2 Anger - Parents may experience feelings of injustice and anger. They wonder: why exactly is this happening to me, why is this happening to my child? Caregivers realize the seriousness of the situation, they allow themselves the thought of the child's diagnosis, but cannot accept it. Blaming can occur - both of themselves (e.g., I could have taken better care of myself during pregnancy) and of others (e.g., it's all because of the doctors, how could they not notice that something is wrong, it's because of my parents, they could have stayed out of our lives and not upset us). Aggressive and impulsive behavior can happen - smashing objects, throwing them, slamming doors. This anger covers up the tremendous anxiety, grief and disappointment that smolders beneath the surface.

3 Bargaining and negotiation - this is the period when there is a belief that there is a possibility of a smooth and effective recovery. The family begins to fight for the child's health. It is interested in treatment, becomes familiar with the disease. At this level, the pragmatic mind works. However, magical thinking can also come into play, which can lead to the use of unproven and sometimes even harmful methods and meeting with various types of healers who promise an effective cure for the child. Also characteristic of this stage are all sorts of thoughts and promises that we sacrifice, so to speak, just to succeed in curing the child: I can give up my health just so that my child will be cured. Maybe I didn't pray enough, I will pray more, just please let it get better. I will never raise my voice against my child again, just please let him get better.

The active search for new and effective methods of action can lead to fatigue not only for parents, but also for the child. Undertaking many activities, different types of therapies - sometimes mutually exclusive - is obviously intended to help the child, but sometimes it has the opposite effect. There is a risk that the child will be overburdened by what is offered and, instead of making progress, will stagnate or even regress in behavior or development. At this stage, there is a lot of emotional cost to the whole family, which can lead to burnout and depression.

4 Depression - usually this period is one of the longest. It is accompanied by a sense of helplessness and hopelessness. Everything is pointless, nothing will help anyway. It will always be so hopeless. I'm afraid that the next treatment will fail. I won't be able to cope.

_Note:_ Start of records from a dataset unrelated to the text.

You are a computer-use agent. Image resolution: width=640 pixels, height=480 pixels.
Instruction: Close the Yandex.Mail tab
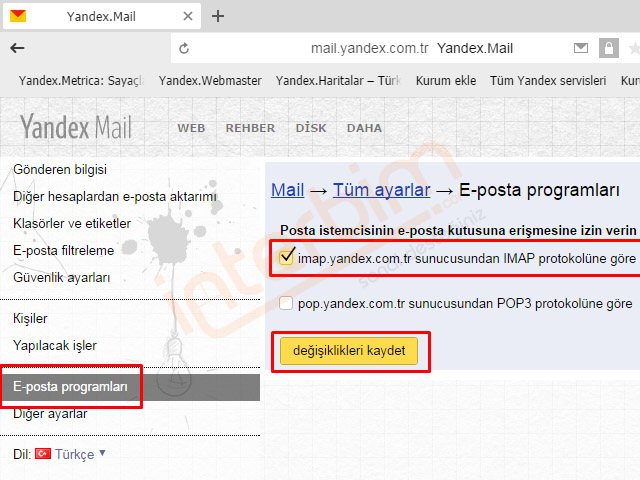click(x=188, y=16)
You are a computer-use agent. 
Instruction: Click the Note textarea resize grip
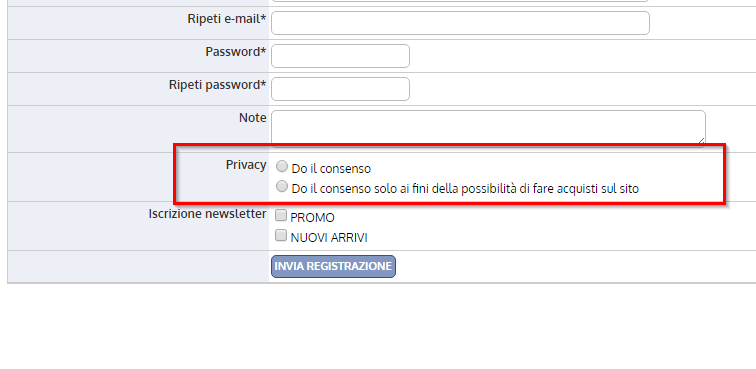(701, 141)

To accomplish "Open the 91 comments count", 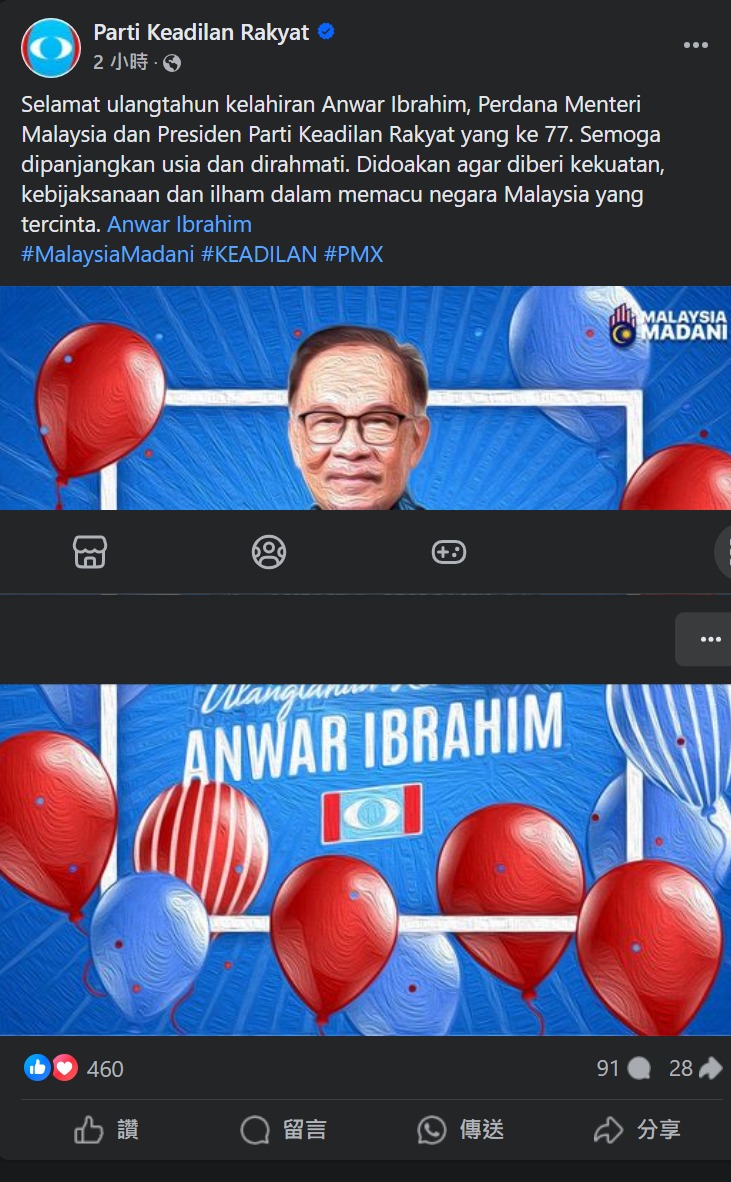I will point(623,1068).

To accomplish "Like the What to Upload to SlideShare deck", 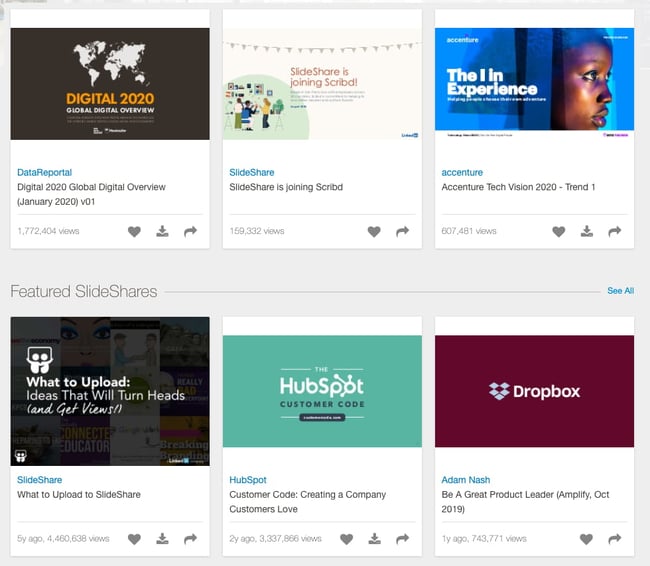I will pyautogui.click(x=134, y=539).
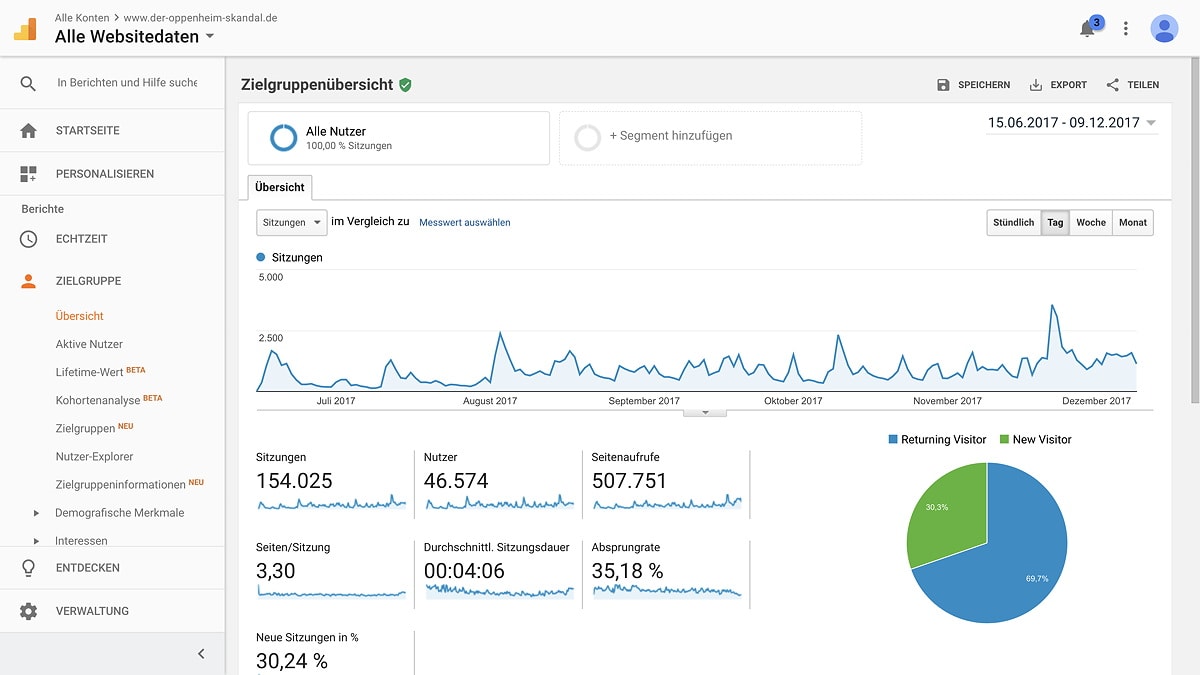Switch chart granularity to Monat
This screenshot has width=1200, height=675.
1132,223
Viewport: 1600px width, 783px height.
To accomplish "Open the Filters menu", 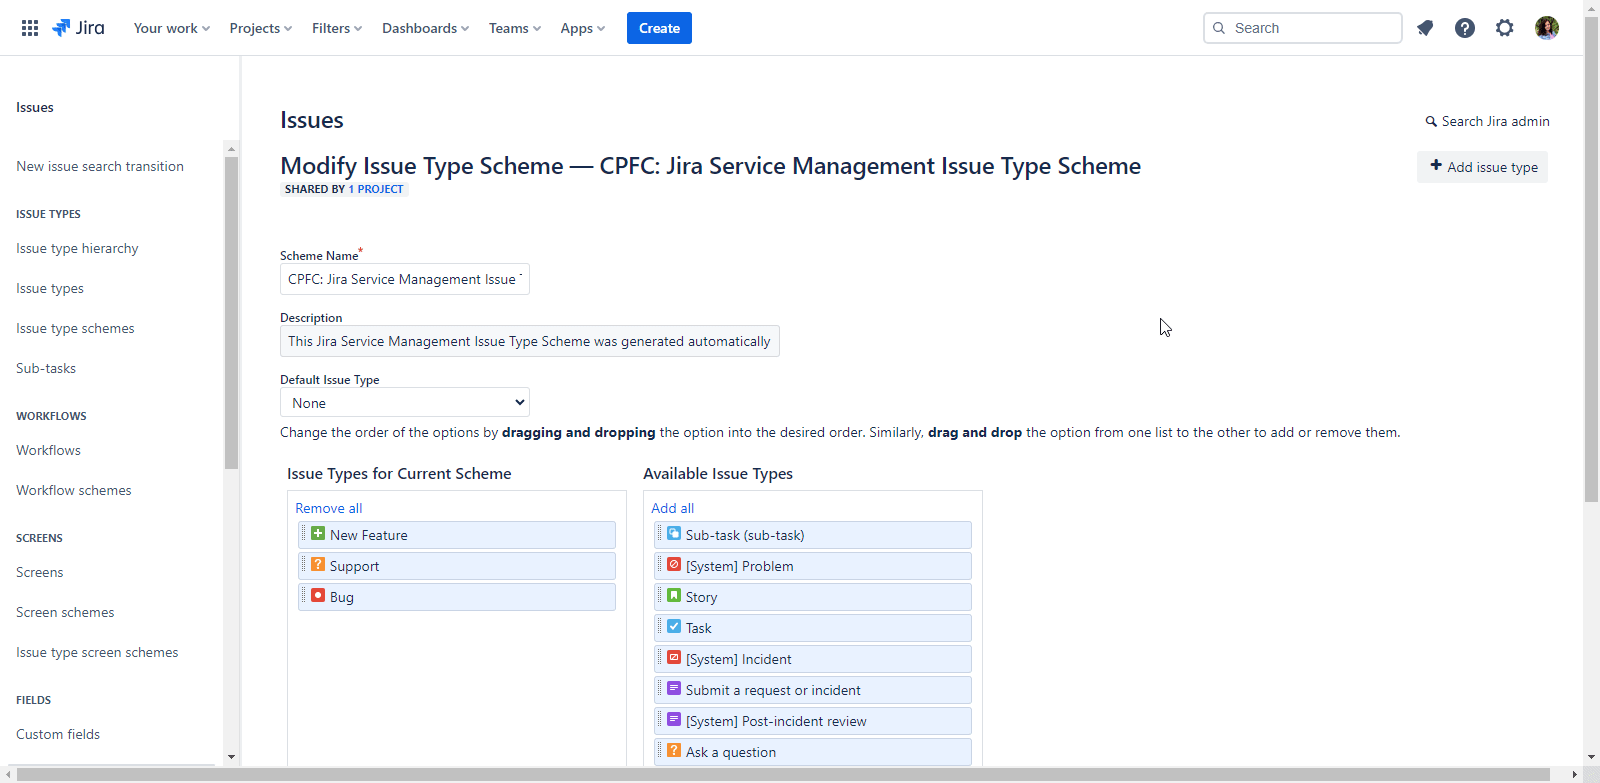I will click(x=336, y=28).
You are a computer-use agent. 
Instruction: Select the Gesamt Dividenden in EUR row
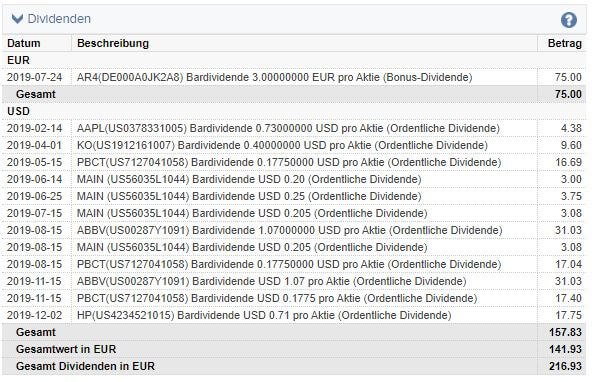coord(294,366)
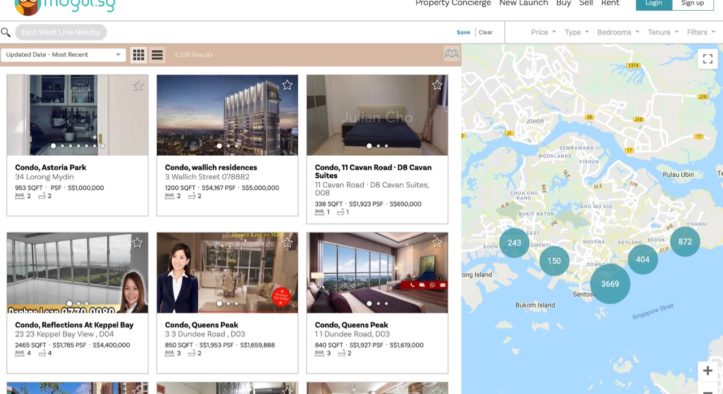Open the Reflections At Keppel Bay photo
This screenshot has width=723, height=394.
pyautogui.click(x=77, y=273)
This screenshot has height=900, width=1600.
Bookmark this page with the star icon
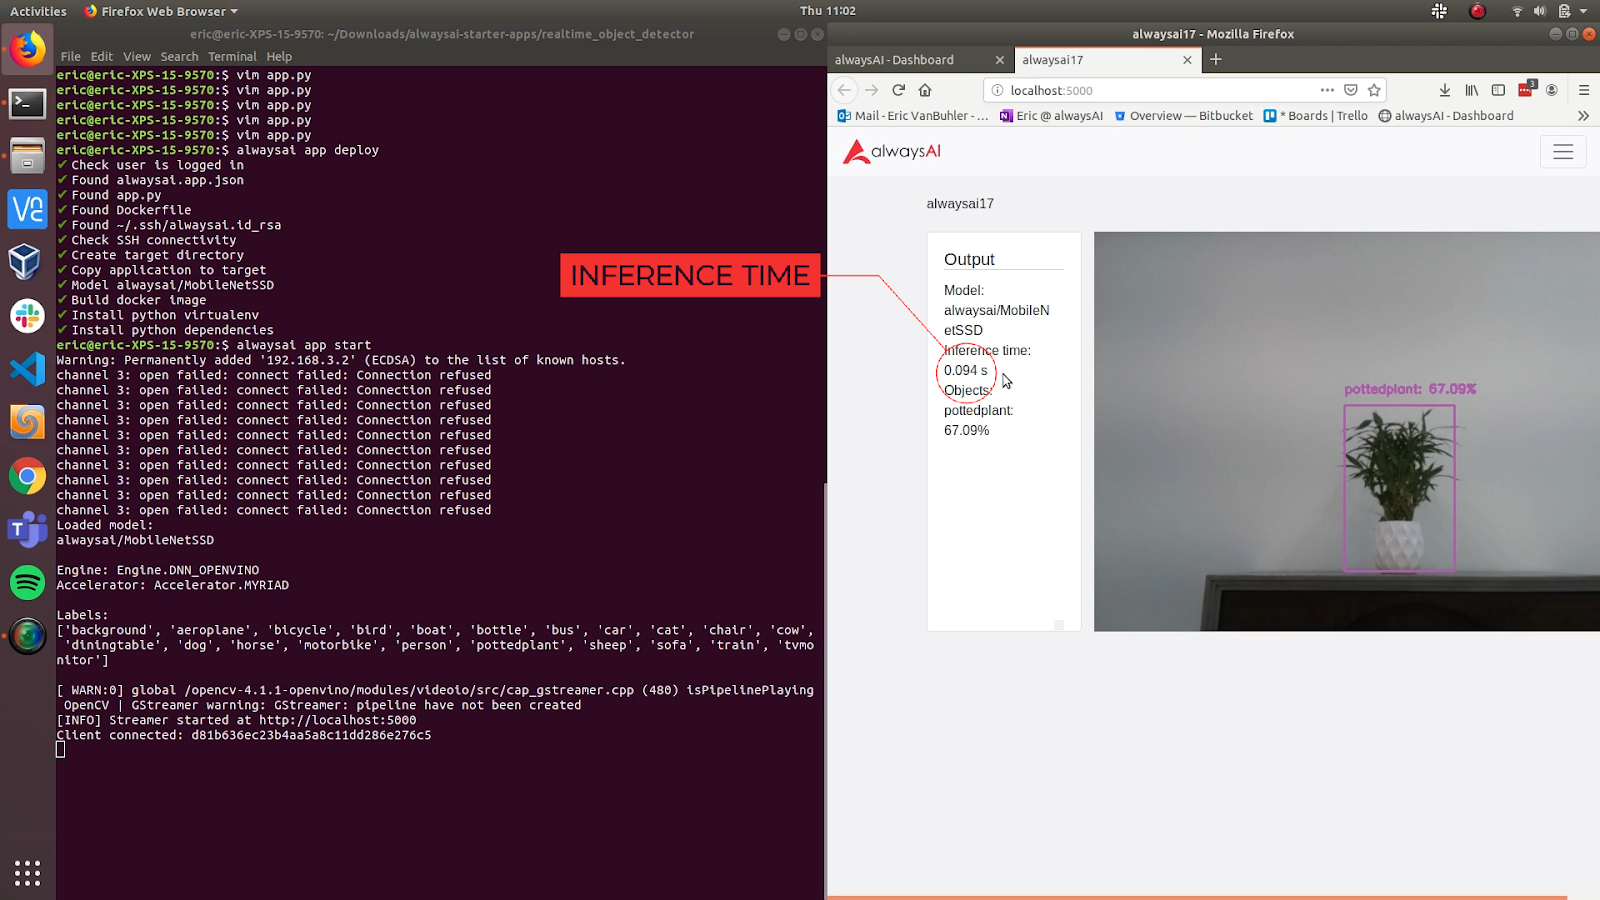pos(1374,90)
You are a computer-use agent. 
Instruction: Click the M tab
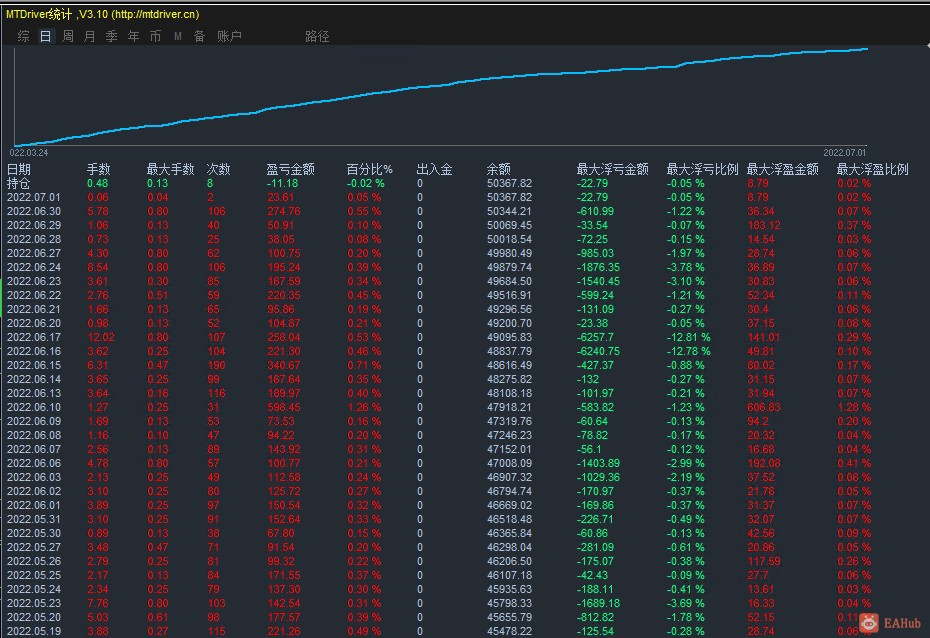(x=177, y=36)
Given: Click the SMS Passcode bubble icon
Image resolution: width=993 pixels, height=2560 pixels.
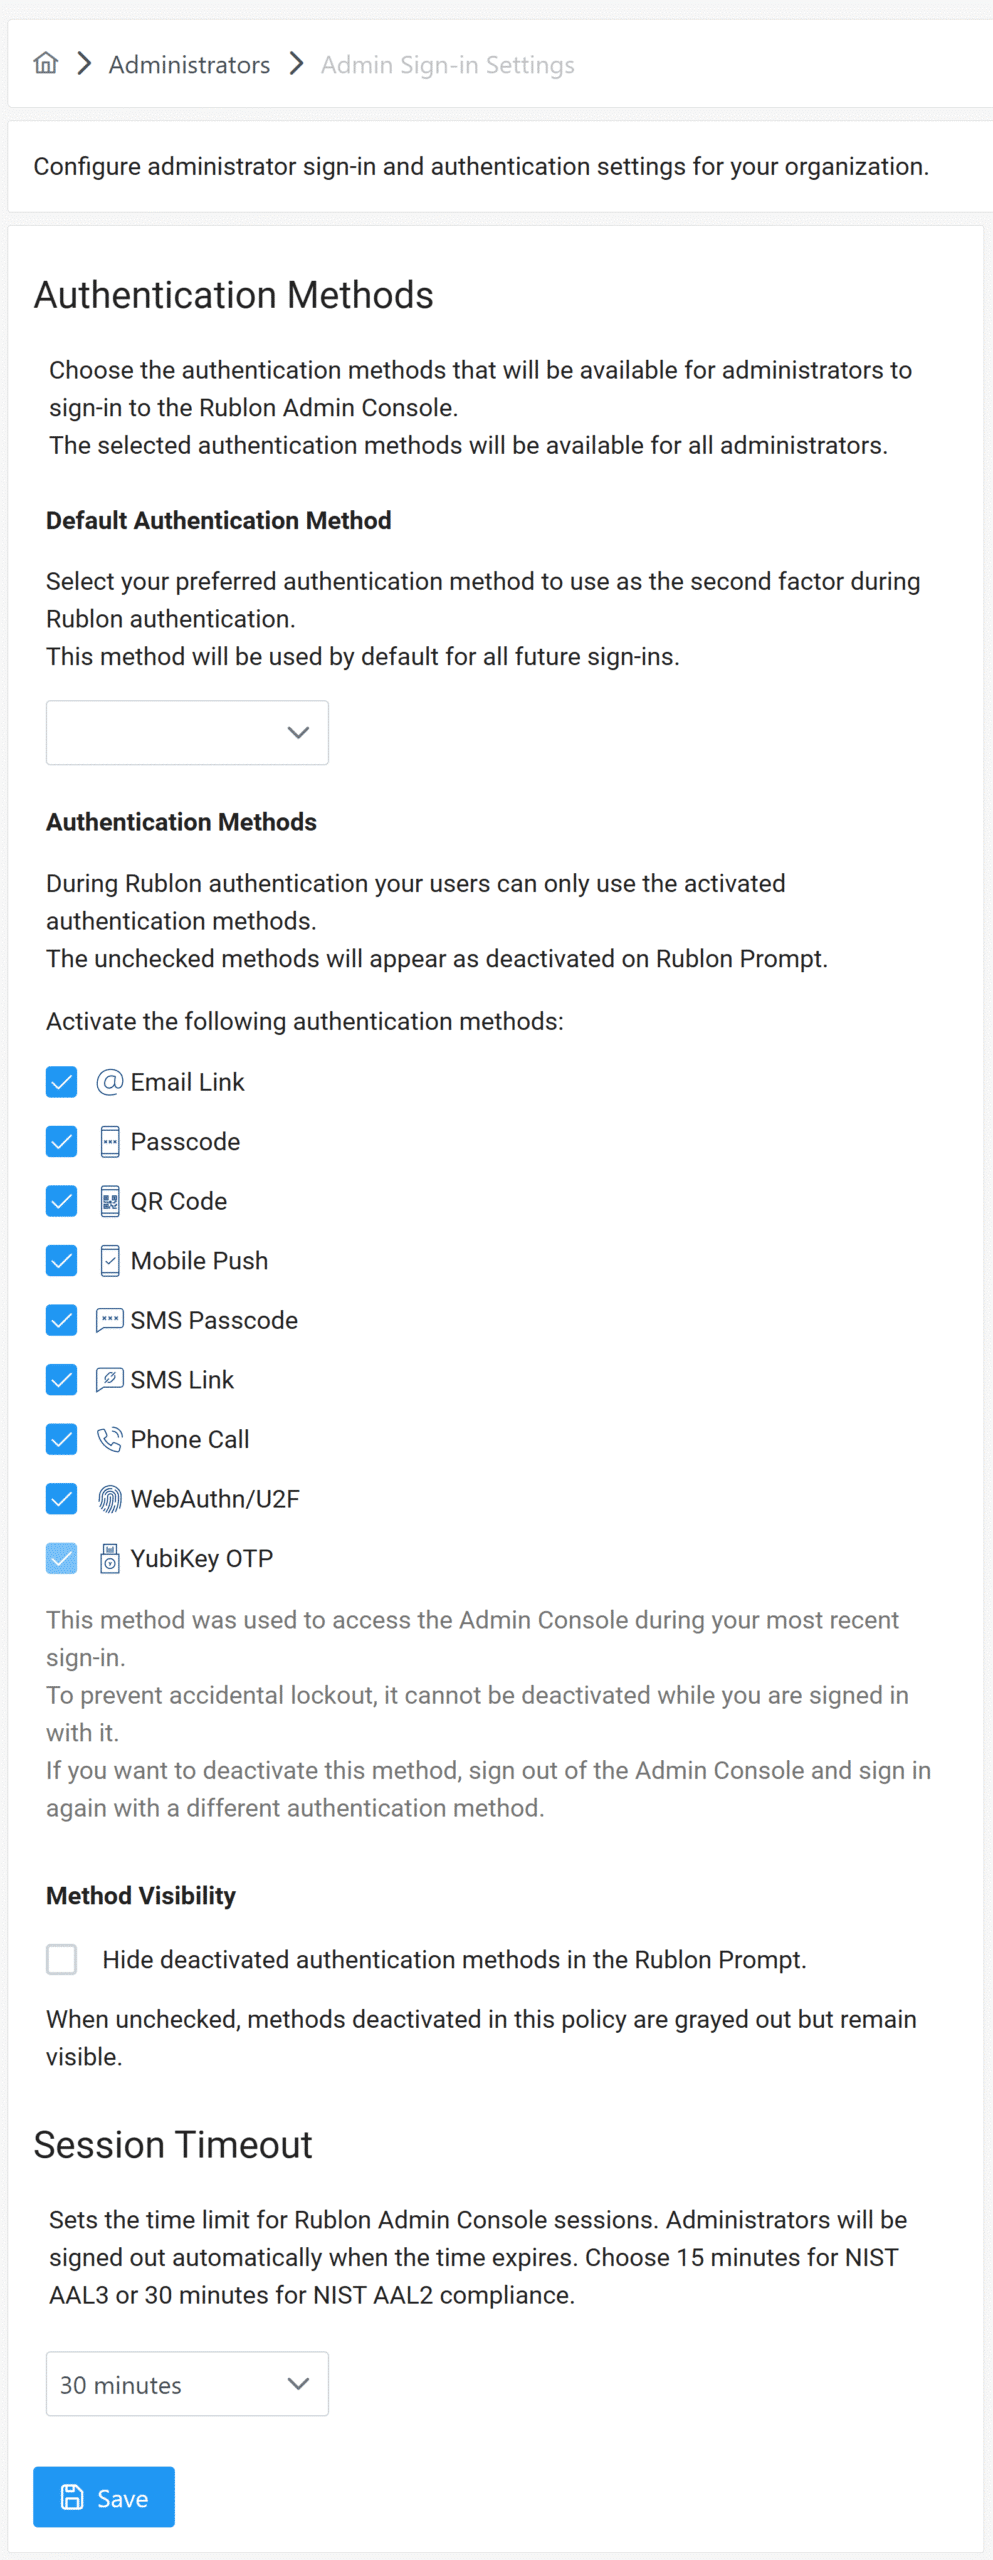Looking at the screenshot, I should click(110, 1320).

The family descends into sadness, and earlier hope is replaced by helplessness. Parents are aware of the impact of the disease on their child's life and functioning. They begin to realize the limitations that the disease will bring not only to the child, but also to the entire family. They worry about the economic situation and wonder how to organize funds for life and treatment. One parent often quits his or her job because caring for the child becomes too absorbing and demanding. The child's progress ceases to please, and fatigue becomes nagging and overwhelming. Conflicts can arise between partners, especially when they have different ways of responding to difficult situations. Misunderstanding, withdrawal, feelings of loneliness and resentment towards the other person appear. On top of all this, there is sometimes shame related to the child's illness and blaming themselves and others. The family at this stage needs support, looking in one direction, striving together for a goal, which sometimes proves to be beyond their strength and capabilities. That's when it's worth reaching out for outside help.

5 Acceptance - I am reconciled to the fact that it is as it is. I do what I can and what I can influence, and accept the rest. At this stage, there is a final farewell to expectations and the vision of a fully healthy child. There is greater gentleness in family members for each other and the child. The family again begins to enjoy the child's progress and new treatment options. Family members become accustomed to the situation and become involved in the treatment process.

It is worth remembering that everyone deals with their pain differently. One day you may be in despair, and another day you may feel that you can do anything. Emotions can change like in a kaleidoscope. Each is valid, and each will eventually pass. During the period of coping with the diagnosis, it is worth being gentle with yourself and giving yourself the time you need.